The silver economy will be worth an estimated 30 trillion yuan (US$4.2 trillion) in the next decade — accounting for 10% of China’s overall total by 2035 — the Beijing News reported this week, citing figures from a government think tank.
Local governments will be able to issue special bonds to support silver economy development, while banks are encouraged to extend credit to elderly care facilities and businesses dedicated to facilitating the lives of senior citizens, the outline said. Ten silver economy industrial parks are planned for development in major cities.
A 1960s baby boom and subsequent decades-long single-child policy — meant to rein in population growth — have turned China into one of the world’s quickest-aging populations. One in five of the mainland’s 1.4 billion people were aged 60 or above at the end of 2022 — with the ratio set to exceed 30% in a decade, according to China’s National Health Commission.
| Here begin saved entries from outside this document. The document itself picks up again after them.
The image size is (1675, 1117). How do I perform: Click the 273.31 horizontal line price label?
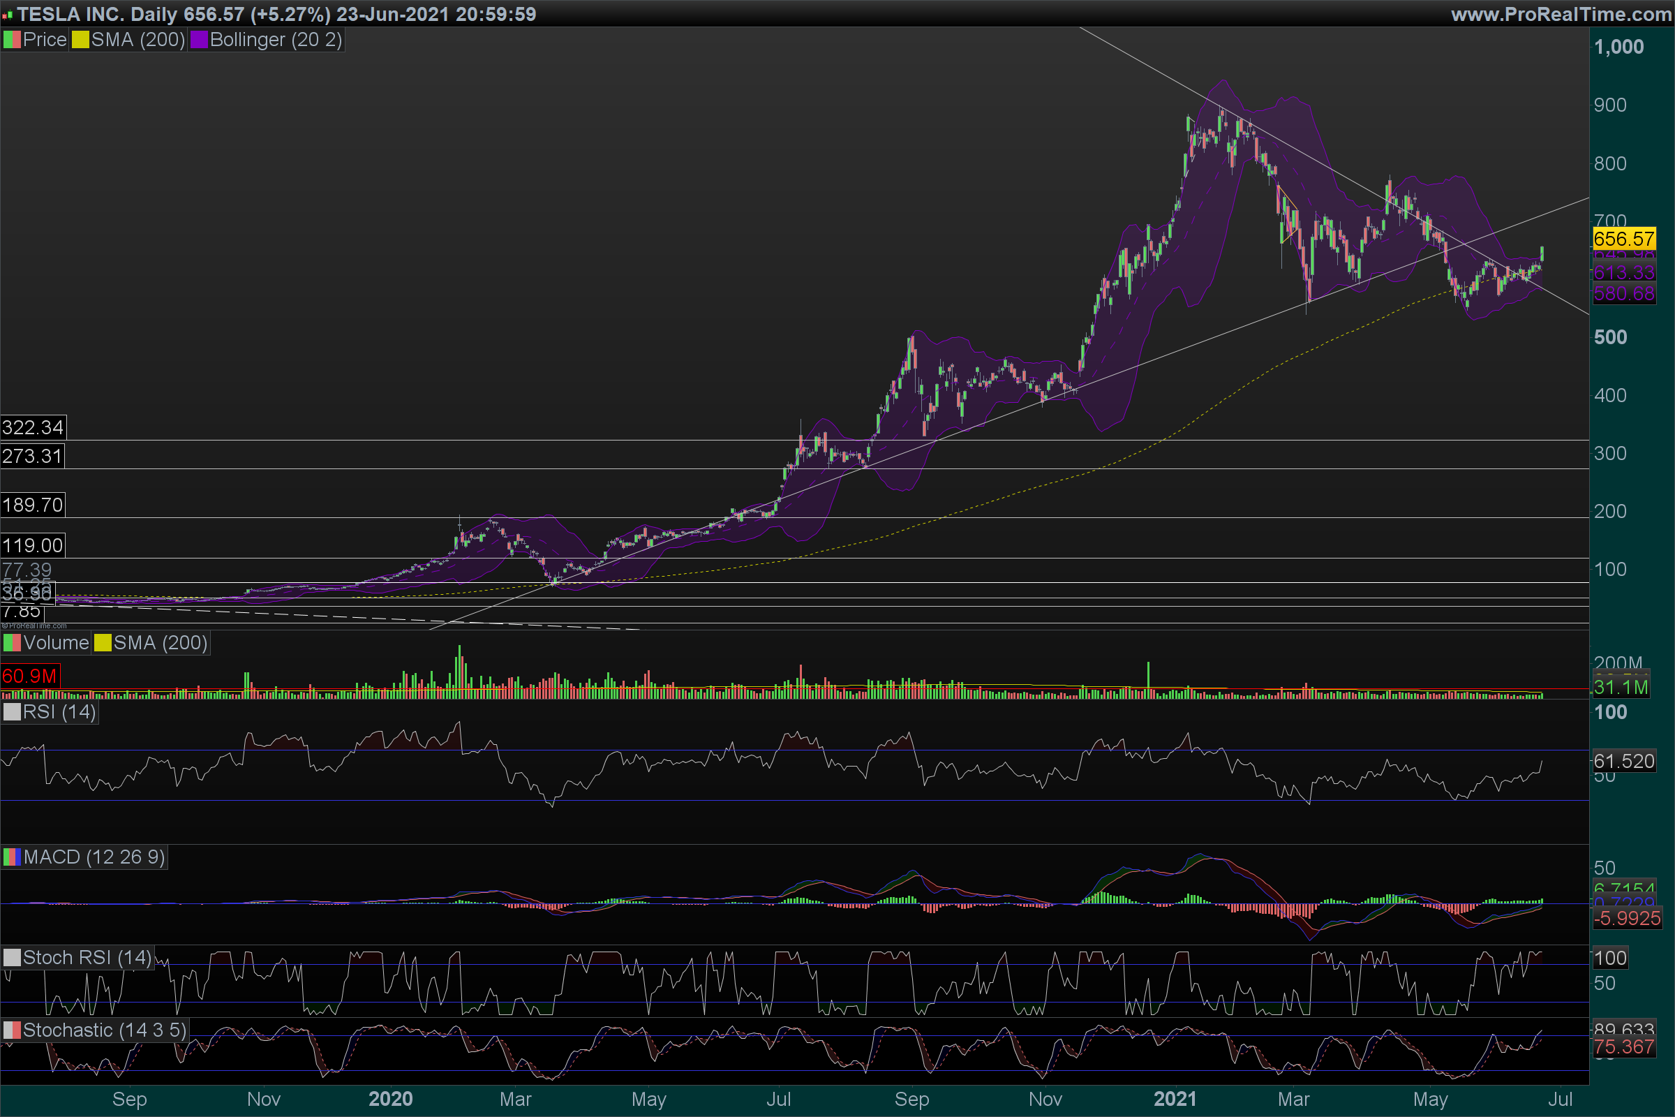(32, 456)
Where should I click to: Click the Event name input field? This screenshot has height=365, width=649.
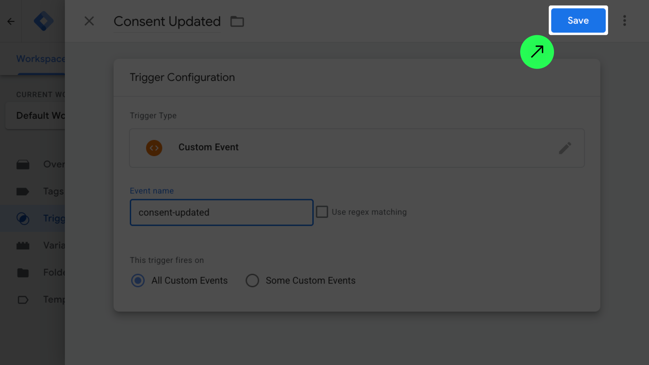click(221, 213)
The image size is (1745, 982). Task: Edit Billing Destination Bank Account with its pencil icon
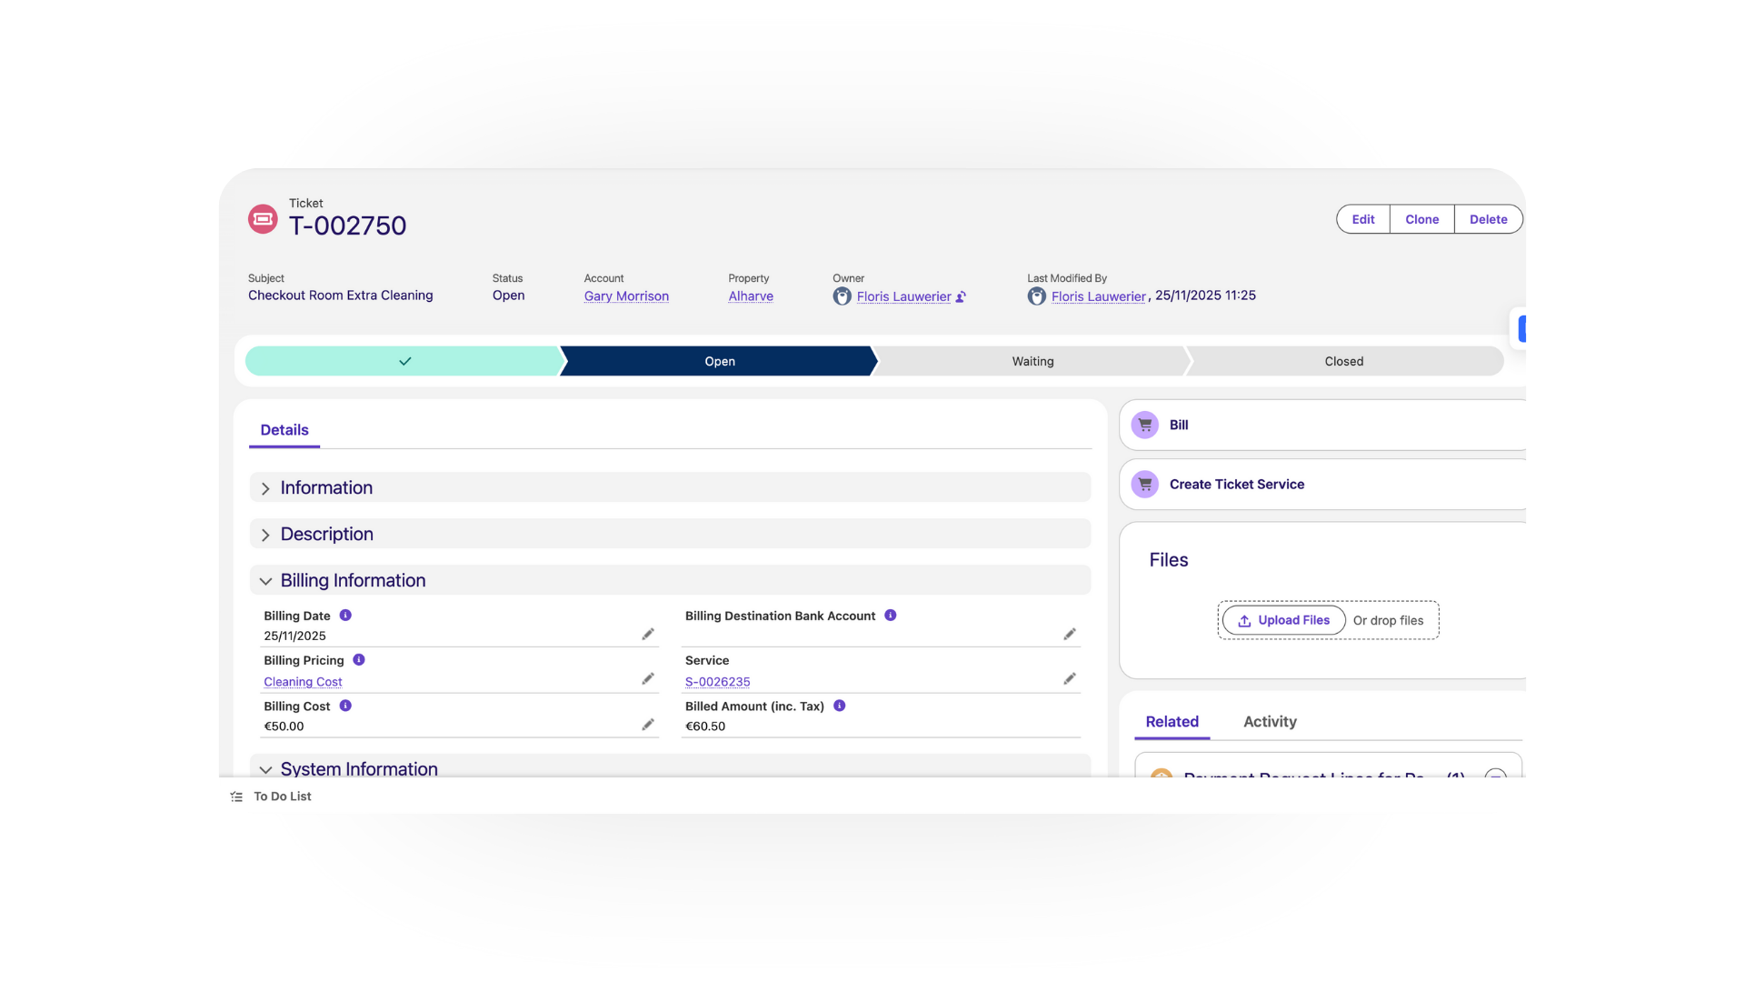click(1070, 634)
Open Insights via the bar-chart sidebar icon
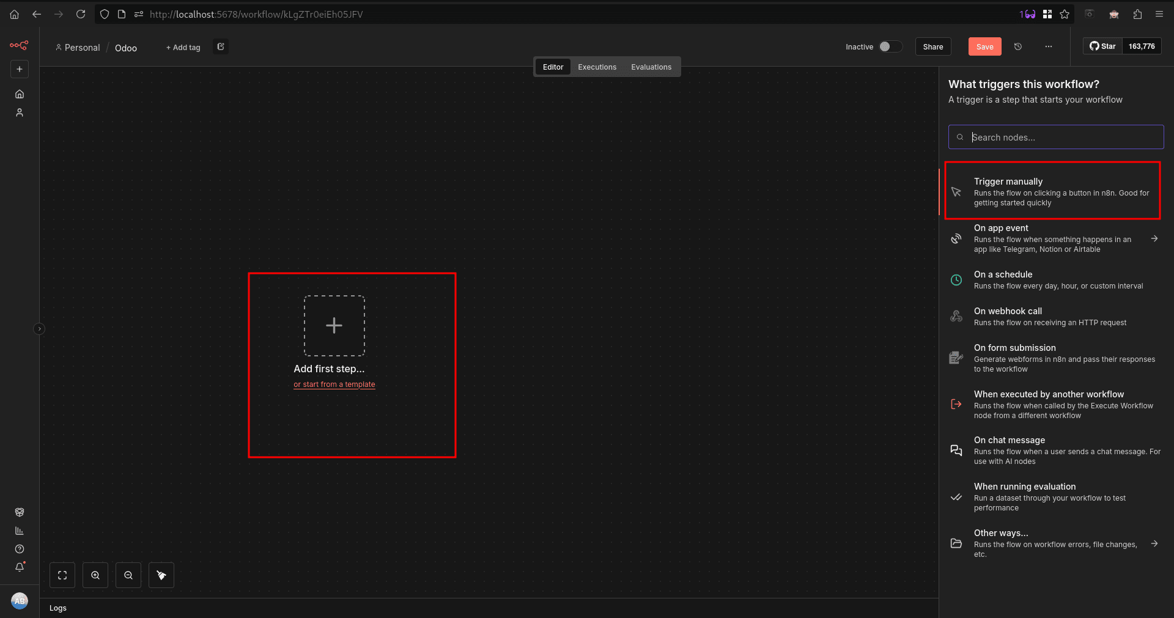This screenshot has height=618, width=1174. coord(19,531)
Still, China has yet to develop a comprehensive infrastructure and service sector catering to its swelling ranks of elderly. Some 90% of its senior citizens spend their later years at home, rather than in aged care, state broadcaster CCTV reported. A meagre 3% are now in nursing facilities, CCTV said.
See also: China warns BYD, rivals to self-regulate as price war heats up
Compounding the problem: Many seniors only have one adult child, stretched thin by work and caring for families of their own, to look after their needs.
Premier Li Qiang pledged to grow the country’s silver economy earlier this month, saying while the government will ensure basic services, it will ask companies and other organizations to serve the diverse needs of elderly people.